Signal Integrity for PCB Designers

CHAPTER 1



1.1 Integrity of Point to Point Signal

When a driver launches a signal, it travels along the traces of the PCB. The traces that travel on the PCB must follow certain rules for proper operation at high speed. One of the rules they usually need to follow is that their trace width and their separation above the ground or power plane has a well defined value. These well defined values of the trace width and its separation from power plane make the trace a transmission line. A transmission line is called a microstrip if it is on outer layer. The transmission line is called a stripline, if it is lies on an inner layer sandwiched between metallic layers that can be power or ground layers.

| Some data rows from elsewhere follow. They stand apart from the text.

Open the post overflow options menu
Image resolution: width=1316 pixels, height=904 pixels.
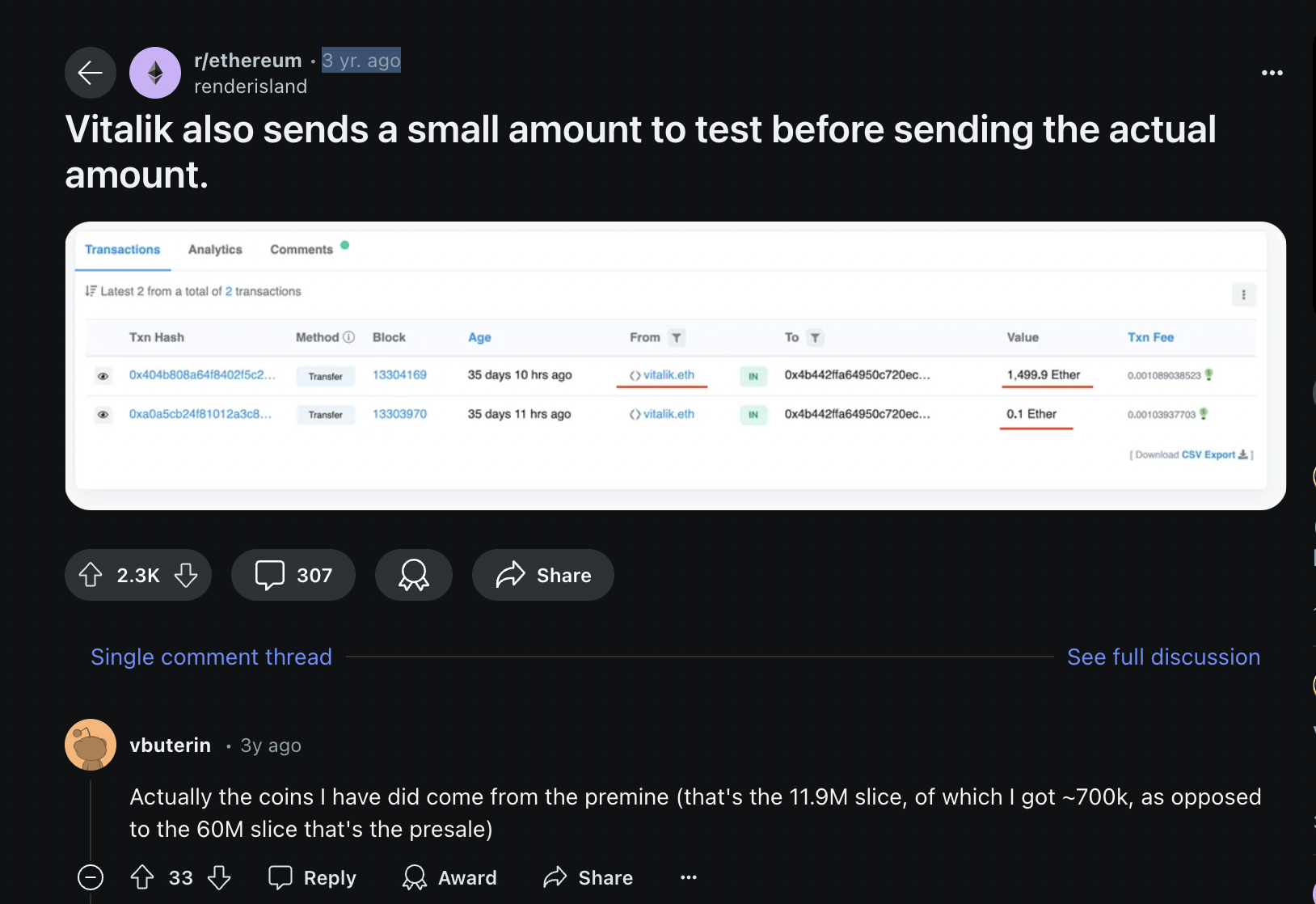[1272, 73]
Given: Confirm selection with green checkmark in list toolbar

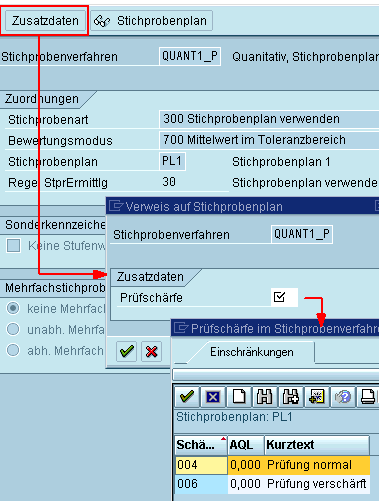Looking at the screenshot, I should coord(187,397).
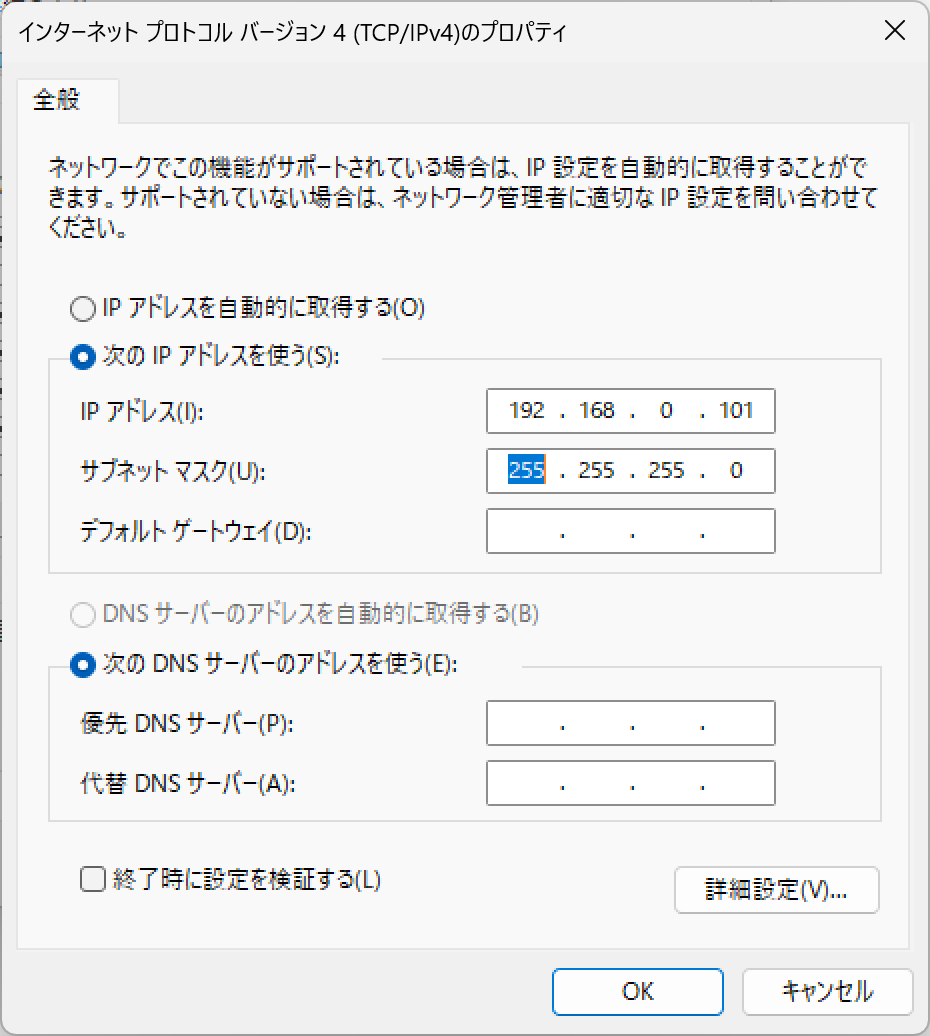The image size is (930, 1036).
Task: Click the first octet 192 of IP address
Action: pyautogui.click(x=527, y=410)
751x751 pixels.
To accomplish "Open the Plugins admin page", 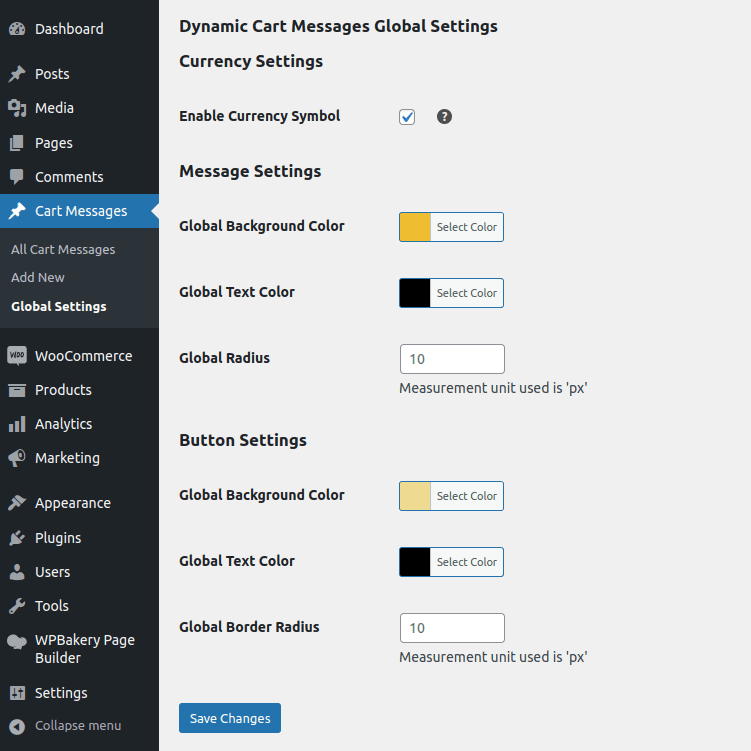I will pos(58,538).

If the width of the trace is fixed, and its separation from the ground plane is fixed throughput the duration of the trace, its characteristic impedance stays fixed for the complete length of the trace. Keeping the characteristic impedance constant through out the duration of the trace is the key to preserving the distortion less signal transmission. Any discontinuity in the characteristic impedance makes a part of the signal reflect at the point of discontinuity. The addition of via, layer changes, breakout from BGA, change in trace thickness, addition of test point are some reasons that could lead to change in the trace characteristics leading to change in the transmission line impedance. These impedance discontinuities degrade and distort the signal received at the receiver. During it travel on the PCB the signal may also come across the discrete components, which used to ensure proper signal quality. It is the responsibility of the PCB designer to ensure proper placement of these component and proper routing of the traces connecting these components.